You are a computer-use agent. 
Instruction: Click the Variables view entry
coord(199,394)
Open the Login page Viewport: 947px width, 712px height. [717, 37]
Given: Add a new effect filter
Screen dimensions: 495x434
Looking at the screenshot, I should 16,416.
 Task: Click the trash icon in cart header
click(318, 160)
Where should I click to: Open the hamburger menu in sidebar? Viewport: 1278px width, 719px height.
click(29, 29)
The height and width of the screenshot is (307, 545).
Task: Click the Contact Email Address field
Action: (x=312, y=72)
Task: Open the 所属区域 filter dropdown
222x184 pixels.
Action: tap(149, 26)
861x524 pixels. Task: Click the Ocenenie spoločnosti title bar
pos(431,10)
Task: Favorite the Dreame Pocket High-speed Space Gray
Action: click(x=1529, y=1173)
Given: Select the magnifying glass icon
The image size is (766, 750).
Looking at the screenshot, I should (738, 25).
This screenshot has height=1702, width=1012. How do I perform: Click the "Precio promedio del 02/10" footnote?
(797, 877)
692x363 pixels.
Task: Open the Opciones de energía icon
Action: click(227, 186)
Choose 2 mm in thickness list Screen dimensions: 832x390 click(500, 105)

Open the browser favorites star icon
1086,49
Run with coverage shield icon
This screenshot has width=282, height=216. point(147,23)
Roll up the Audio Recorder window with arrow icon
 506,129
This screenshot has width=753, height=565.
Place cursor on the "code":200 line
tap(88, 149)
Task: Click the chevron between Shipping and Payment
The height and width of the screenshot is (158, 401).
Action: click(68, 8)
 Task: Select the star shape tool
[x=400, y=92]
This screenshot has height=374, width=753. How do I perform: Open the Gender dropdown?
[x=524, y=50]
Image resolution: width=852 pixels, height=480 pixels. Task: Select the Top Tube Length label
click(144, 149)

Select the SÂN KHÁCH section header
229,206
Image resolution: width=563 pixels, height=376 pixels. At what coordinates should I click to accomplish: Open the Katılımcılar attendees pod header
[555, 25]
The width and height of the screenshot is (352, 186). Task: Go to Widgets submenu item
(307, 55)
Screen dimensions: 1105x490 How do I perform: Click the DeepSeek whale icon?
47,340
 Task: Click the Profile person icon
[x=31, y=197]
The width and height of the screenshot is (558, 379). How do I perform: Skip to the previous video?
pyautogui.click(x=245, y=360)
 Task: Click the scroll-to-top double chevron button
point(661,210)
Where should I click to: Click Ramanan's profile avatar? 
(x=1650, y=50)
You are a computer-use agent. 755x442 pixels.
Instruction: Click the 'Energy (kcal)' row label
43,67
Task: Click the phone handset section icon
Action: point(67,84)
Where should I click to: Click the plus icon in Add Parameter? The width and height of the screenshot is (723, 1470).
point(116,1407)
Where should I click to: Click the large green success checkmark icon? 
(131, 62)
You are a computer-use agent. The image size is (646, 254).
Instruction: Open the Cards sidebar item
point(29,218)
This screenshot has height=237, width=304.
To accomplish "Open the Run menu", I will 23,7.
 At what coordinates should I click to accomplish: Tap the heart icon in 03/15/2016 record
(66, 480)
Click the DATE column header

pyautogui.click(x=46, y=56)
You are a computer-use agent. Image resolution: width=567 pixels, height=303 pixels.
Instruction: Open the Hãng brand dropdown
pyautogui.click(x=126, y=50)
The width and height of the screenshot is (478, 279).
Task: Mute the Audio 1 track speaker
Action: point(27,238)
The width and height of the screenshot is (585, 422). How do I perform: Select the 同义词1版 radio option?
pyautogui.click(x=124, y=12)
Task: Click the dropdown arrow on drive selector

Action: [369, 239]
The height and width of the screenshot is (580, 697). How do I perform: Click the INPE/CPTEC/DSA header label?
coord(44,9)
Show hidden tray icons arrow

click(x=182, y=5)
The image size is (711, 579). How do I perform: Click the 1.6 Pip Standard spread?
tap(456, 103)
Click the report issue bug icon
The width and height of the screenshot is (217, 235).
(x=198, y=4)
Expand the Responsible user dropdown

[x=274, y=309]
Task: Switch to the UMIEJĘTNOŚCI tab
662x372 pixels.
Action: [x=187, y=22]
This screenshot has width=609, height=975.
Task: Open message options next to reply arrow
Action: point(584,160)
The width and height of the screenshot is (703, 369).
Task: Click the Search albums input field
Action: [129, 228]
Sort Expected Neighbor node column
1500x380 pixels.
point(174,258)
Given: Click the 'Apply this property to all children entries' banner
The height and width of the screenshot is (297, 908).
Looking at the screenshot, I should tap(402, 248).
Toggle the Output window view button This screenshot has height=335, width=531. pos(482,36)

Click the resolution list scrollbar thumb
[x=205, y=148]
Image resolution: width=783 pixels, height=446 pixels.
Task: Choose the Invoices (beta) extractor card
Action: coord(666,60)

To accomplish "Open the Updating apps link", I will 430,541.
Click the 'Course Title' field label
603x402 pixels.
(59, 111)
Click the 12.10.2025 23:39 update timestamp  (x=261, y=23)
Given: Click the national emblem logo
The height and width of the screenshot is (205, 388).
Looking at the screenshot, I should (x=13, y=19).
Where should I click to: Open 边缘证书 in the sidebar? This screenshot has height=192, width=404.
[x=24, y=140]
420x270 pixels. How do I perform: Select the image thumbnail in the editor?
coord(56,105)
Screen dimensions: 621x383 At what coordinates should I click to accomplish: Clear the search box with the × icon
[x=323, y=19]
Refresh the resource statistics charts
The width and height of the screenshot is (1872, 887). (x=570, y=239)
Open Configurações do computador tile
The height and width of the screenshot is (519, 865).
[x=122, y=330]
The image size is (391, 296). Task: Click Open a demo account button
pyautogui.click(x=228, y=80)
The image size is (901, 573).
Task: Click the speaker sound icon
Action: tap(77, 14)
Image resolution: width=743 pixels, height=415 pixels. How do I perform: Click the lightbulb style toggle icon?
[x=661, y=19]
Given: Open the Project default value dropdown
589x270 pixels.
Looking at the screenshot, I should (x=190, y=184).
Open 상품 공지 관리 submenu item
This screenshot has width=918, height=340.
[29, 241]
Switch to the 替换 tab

━━━━━━━━━━

#### [PROBLEM TO SOLVE]
Precisely the lines between those holding "Toggle the Output" and "Given: Click the national emblem logo", inclusive, are to be reproduced from the listing above, with nothing added.

#### [REPLY]
Toggle the Output window view button This screenshot has height=335, width=531. pos(482,36)

Click the resolution list scrollbar thumb
[x=205, y=148]
Image resolution: width=783 pixels, height=446 pixels.
Task: Choose the Invoices (beta) extractor card
Action: coord(666,60)

To accomplish "Open the Updating apps link", I will 430,541.
Click the 'Course Title' field label
603x402 pixels.
(59, 111)
Click the 12.10.2025 23:39 update timestamp  (x=261, y=23)
Given: Click the national emblem logo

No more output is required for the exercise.